Le Président Erdogan s’est exprimé, jeudi, sur l’actualité nationale et internationale lors de l’accueil de fonctionnaires de police à l’occasion du 171ème anniversaire de la création de la police nationale.
«Ceux qui utilisent les moyens fournis aux municipalités par l'Etat, pour menacer notre Etat et notre peuple, qui creusent des tranchées, installent des barricades et veulent diviser notre pays, trouveront en face d'eux cet Etat. Il n'y a pas d'échappatoire" , a averti Erdogan.
Le président turc a sévèrement dénoncé ceux qui critiquent les méthodes de la Turquie contre le terrorisme.
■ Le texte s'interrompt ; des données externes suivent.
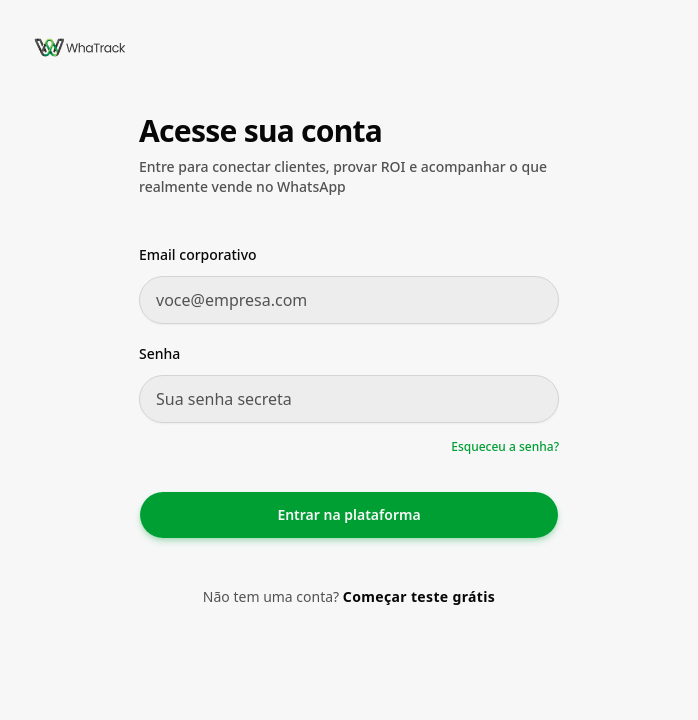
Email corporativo (198, 254)
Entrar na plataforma (348, 514)
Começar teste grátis (419, 596)
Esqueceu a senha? (505, 447)
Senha (159, 353)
«Si nous prenions même un dixième des mesures prises par les pays occidentaux contre le terrorisme, ils mettraient le monde en alerte en parlant de démocratie, de droits de l’homme et des libertés, a-t-il affirmé. Quand l’Occident défend ses citoyens c’est légitime mais quand nous parlons de défendre les nôtres cela pose problème. Pourquoi un tel double standard.»
Erdogan est par ailleurs revenu sur la lutte contre l’organisation étatique parallèle.
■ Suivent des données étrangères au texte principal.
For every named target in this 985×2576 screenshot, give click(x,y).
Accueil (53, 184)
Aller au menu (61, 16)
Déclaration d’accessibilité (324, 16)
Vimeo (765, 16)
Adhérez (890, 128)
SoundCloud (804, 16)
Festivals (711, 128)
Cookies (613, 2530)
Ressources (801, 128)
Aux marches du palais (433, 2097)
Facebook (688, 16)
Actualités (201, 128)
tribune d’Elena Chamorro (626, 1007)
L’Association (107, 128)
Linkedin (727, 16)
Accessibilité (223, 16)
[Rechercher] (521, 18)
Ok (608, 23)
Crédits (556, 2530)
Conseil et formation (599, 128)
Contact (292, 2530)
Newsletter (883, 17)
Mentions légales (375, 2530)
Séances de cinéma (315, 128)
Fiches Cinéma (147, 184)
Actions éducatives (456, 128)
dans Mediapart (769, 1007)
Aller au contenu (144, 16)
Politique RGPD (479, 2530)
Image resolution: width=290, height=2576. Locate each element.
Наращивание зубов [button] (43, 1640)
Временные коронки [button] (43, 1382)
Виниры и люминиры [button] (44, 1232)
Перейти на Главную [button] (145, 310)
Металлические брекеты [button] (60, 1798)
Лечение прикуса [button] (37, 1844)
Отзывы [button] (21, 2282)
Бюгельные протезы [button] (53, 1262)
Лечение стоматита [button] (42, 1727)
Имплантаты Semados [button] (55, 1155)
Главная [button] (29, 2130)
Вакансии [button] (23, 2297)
«Cette organisation illégale s’est surtout incrustée au sein de notre police et de notre justice. Par la présence de ses membres au sein de ces institutions, l’organisation parallèle a poussé notre pays au bord du gouffre. Elle a été impliquée dans de nombreuses affaires sombres», a-t-il affirmé.
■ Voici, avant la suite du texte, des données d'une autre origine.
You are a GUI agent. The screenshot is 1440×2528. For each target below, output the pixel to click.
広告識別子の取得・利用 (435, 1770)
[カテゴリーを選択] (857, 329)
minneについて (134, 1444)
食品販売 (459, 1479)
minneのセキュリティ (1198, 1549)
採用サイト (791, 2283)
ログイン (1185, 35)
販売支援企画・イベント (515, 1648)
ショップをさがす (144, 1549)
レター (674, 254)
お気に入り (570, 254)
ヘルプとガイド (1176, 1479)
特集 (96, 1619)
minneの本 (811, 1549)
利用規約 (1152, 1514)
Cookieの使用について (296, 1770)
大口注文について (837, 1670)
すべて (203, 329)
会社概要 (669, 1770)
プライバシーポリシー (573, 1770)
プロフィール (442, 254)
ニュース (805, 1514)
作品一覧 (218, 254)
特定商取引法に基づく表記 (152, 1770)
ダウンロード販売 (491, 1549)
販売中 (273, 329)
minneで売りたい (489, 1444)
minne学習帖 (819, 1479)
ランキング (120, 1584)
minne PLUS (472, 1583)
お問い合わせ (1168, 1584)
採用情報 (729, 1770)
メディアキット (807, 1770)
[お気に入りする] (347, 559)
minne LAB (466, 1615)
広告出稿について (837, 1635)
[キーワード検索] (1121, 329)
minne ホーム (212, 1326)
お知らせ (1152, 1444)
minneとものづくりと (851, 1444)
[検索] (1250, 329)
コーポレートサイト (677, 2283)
Erdogan a rappelé toute la détermination de l’Etat à lutter contre l’organisation parallèle, qui selon lui, a «causé de gros dégâts à l’institution policière».
«Il reste beaucoup à faire contre l’organisation parallèle, mais nous allons reformer une police nationale attachée à son Etat, au Droit et à son peuple», a-t-il encore dit.
Puis, le président turc s’est exprimé au sujet de l’accord de renvoi des migrants clandestins d’Europe vers la Turquie.
Il a averti l’Union Européenne (UE) que dans le cas où elle ne respecterait pas ses engagements, la Turquie ne mettra pas en place les modalités de l’accord du 18 mars dernier.
«Il y a une procédure et des critères à respecter pour chacune des parties. Si l'UE ne met pas en pratique ses promesses, la Turquie ne mettra pas en oeuvre les siennes. Tout doit se faire dans le respect total de l'accord signé", a-t-il dit.
"L'accord avec l'UE ne prévoit pas que la Turquie doit accepter sans condition chaque migrant renvoyé. Affirmer le contraire c'est faire preuve de désinformation. Le retour d'un migrant ne peut se faire qu'avec l'aval du pays d'accueil, en l'occurrence la Turquie", a-t-il insisté.
Erdogan a rappelé que l’accord concerne un total de 72 000 migrants clandestins, et pas un de plus.
«Une fois ce nombre atteint, un état des lieux sera fait avec nos partenaires européens et un nouveau plan sera préparé», a-t-il encore dit.
Le Chef de l’Etat en a encore une fois saisi l'occasion pour critiquer l’inaction de la communauté internationale face au drame humain vécu par des millions de Syriens.